C’est à juste titre que le sociologue et politologue Mattei Dogan souligne une perte de confiance de plus en plus importante chez les citoyens vis-à-vis des représentants de l’État.

Cette perte de confiance est alimentée par l’importance que les gouvernants accordent aux dirigeants des organismes financiers, alors que ce ne sont pas des élus. L’État est et demeure la puissance publique, il est inadmissible qu’il soit soumis aux pressions de groupes privés.

En raison de cette proximité avec le monde de la finance, les citoyens considèrent que leurs représentants sont corrompus.

Cette perception est de plus alimentée par une vie politique marquée par des mises en examen, des poursuites judiciaires relatives à des affaires politico-financières qui impliquent certains des plus hauts représentants de l’État. D’ailleurs, les sondages effectués par des instituts de sondages illustrent parfaitement la perte de confiance des gouvernés dans leurs gouvernants.
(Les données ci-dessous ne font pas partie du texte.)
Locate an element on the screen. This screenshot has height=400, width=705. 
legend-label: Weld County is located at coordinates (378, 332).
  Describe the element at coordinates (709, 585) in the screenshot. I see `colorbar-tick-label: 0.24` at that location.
Jadis, les politiques ne vivaient pas que pour la politique. Ils exerçaient souvent leurs fonctions à titre bénévole. Par ailleurs, leur fortune leur permettait de vivre sans en attendre de revenus.
C’est en 1848 que l’indemnité parlementaire a été mise en place. Mais ce n’était pas des sommes aussi élevées qu’aujourd’hui.

Le montant mensuel brut de l’indemnité parlementaire est actuellement de 7 210 euros, comprenant une indemnité de base de 5 600 euros ; l’indemnité de résidence de 168 euros, l’indemnité de fonction de 1 442 euros, auxquelles s’ajoutent différents avantages matériels et financiers, sans oublier l’indemnité de frais de mandat qui est de 5 840 euros bruts par mois, etc. (Source : Hugo Coniez, Questions de culture générale, LGDJ, 2018).

Avec l’instauration d’indemnités versées aux élus, la professionnalisation se renforce au fil des quinquennats.

Ce « pognon de dingue » ne serait pas contesté si les parlementaires consacraient effectivement tout leur temps et leur énergie à leur rôle de représentants du peuple.

Aussi, le discrédit des représentants de l’État et des parlementaires est de plus en plus accentué, car leurs compétences et leur efficacité sont contestées en raison du présidentialisme majoritaire qui constitue une véritable entorse à la séparation des pouvoirs.

Le grand sujet actuel est le « populisme ». Des mouvements populistes gagnent depuis quelque temps certaines démocraties occidentales. Ces mouvements naissent car la démocratie représentative introduit une distance entre l’élite et le peuple.

En effet, on note l’isolement de l’élite et la solidarité qui relie ses membres entre eux. Leur indifférence est à l’origine des mouvements populistes réactifs et revanchards.

En conséquence, les partis de l’opposition en font une stratégie de récupération politique en prétendant défendre les pauvres.

Bien sûr, il serait abusif de recommander l’exemple de la démocratie athénienne, du fait de ses limites (seuls les citoyens athéniens participaient à la vie politique). Il vaut mieux comparer ce qui est comparable.

Cependant, l’exemple actuel des cantons suisses montre qu’il est possible de laisser les citoyens jouer un rôle prépondérant au sein des démocraties représentatives.

Ce serait un grand bénéfice pour la démocratie de remplacer la professionnalisation de la politique par un engagement bénévole : l’intérêt général primerait peut-être alors !

Alain notait dans ses Propos : « Le seul droit de l’élite, c’est d’instruire. »

2 réponses »

  1. « La démocratie, c’est le gouvernement du peuple exerçant la souveraineté sans entrave. » Charles De Gaulle.
    La culture est vraiment indispensable. C’est merveilleux de découvrir les pensées du général De Gaulle, ce grand homme d’État talentueux. 😃👏👏👏
    J’ai le regret de cette époque où la démocratie n’était pas comme aujourd’hui une juxtaposition des positions arrêtées. Lui au moins donnait la possibilité aux citoyens de débattre, de parler et décider ensemble par voie de référendum. Le talent de la démocratie participative passe par la diversité des opinions qui s’opposent sous le regard de tous.